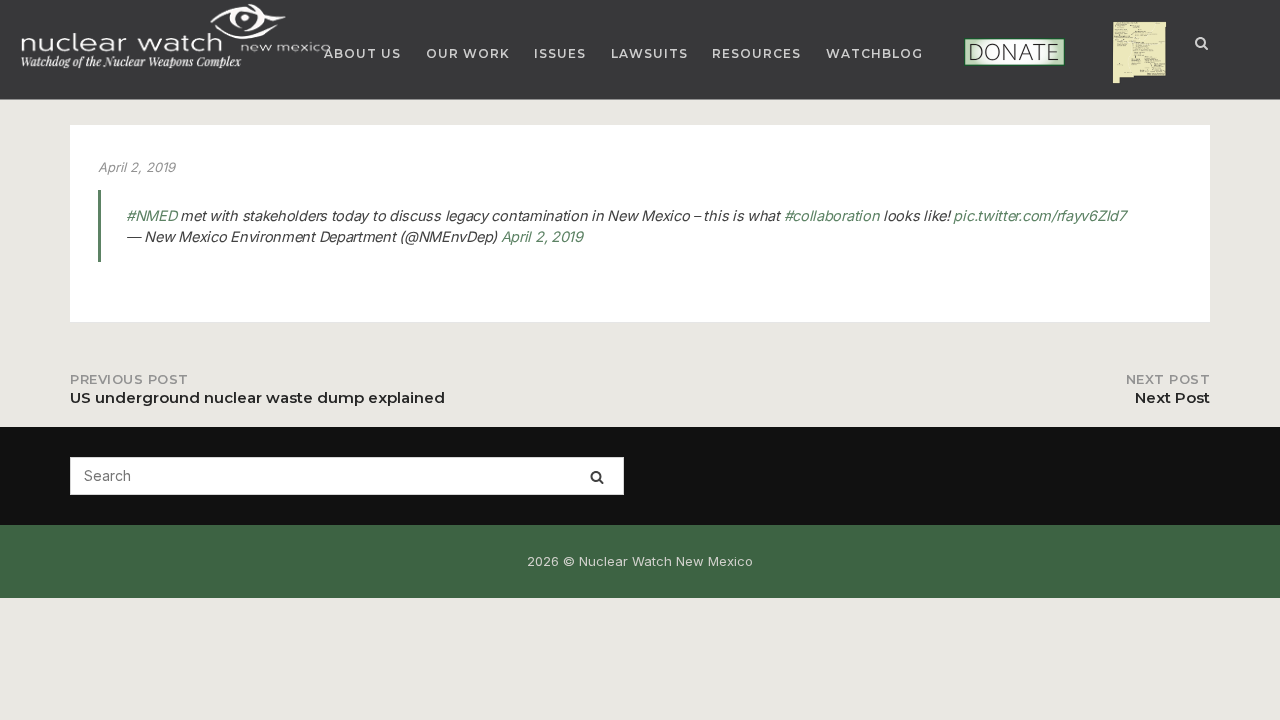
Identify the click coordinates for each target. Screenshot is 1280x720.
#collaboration (832, 215)
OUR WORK (468, 53)
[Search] (597, 476)
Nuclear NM (1125, 53)
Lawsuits (649, 53)
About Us (362, 53)
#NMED (151, 215)
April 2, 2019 (542, 236)
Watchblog (874, 53)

## Task directions
Retype the whole listing. Keep every word exact but include no pictures.

## Response box
Identify the click coordinates for each target. Screenshot is 1280x720.
#collaboration (832, 215)
OUR WORK (468, 53)
[Search] (597, 476)
Nuclear NM (1125, 53)
Lawsuits (649, 53)
About Us (362, 53)
#NMED (151, 215)
April 2, 2019 (542, 236)
Watchblog (874, 53)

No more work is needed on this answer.